About DeepSeek v3
DeepSeek v3 was released a couple of days ago, so naturally I took the API for a spin. My first impression: the quality of its answers is genuinely impressive.
I also noticed a few discussions about it on X. One especially interesting test came from Breck Yunits who compared Claude Sonnet 3.5 and DeepSeek v3 on frontend code generation. His think DeepSeek won.
Then someone in the replies suggested that he should try a prompt related to Chinese politics.
As we knows, OpenAI and Anthropic have long had fairly visible safety guardrails in place. So it was a little unexpected to see that DeepSeek could actually generate the relevant frontend page for that kind of prompt.
I then tried the same experiment myself using the API through a self-hosted OpenWebUI instance, importing the same prompt. And when I used the original English prompt, DeepSeek returned a normal, usable response. But when I translated the same prompt into Chinese, the answer changed completely.
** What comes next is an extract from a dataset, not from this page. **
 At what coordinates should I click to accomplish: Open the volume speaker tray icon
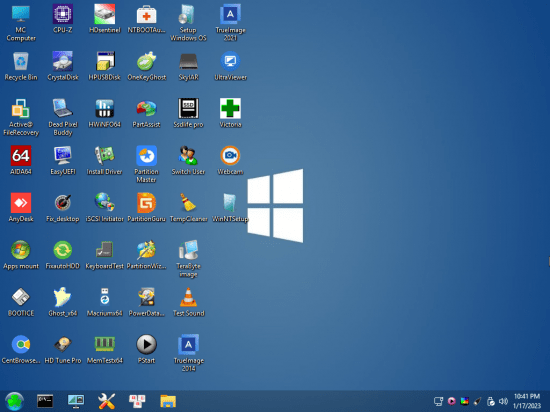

After that, I tested the same English prompt with several other models. Both ChatGPT-4o and Claude Sonnet 3.5 refused to generate a normal response, mostly replying with some variation of: “Sorry, I can’t assist with this sensitive topic.”But Grok 2 and Gemini 2.0 Flash both produced normal responses.
Based on this small experiment, here’s my thought:
In an English-language context, DeepSeek seems to apply very few restrictions around this category of topics, at least in terms of the type and boundary of discussion. But in a Chinese-language context, it appears to handle sensitive political topics differently — possibly through safety or compliance training based on predefined data, or through special response patterns triggered by certain keywords.
Of course this is only a casual test, not a benchmark. But it does suggest something worth paying attention to: model behavior may not only vary by company or safety philosophy, but also significantly by language.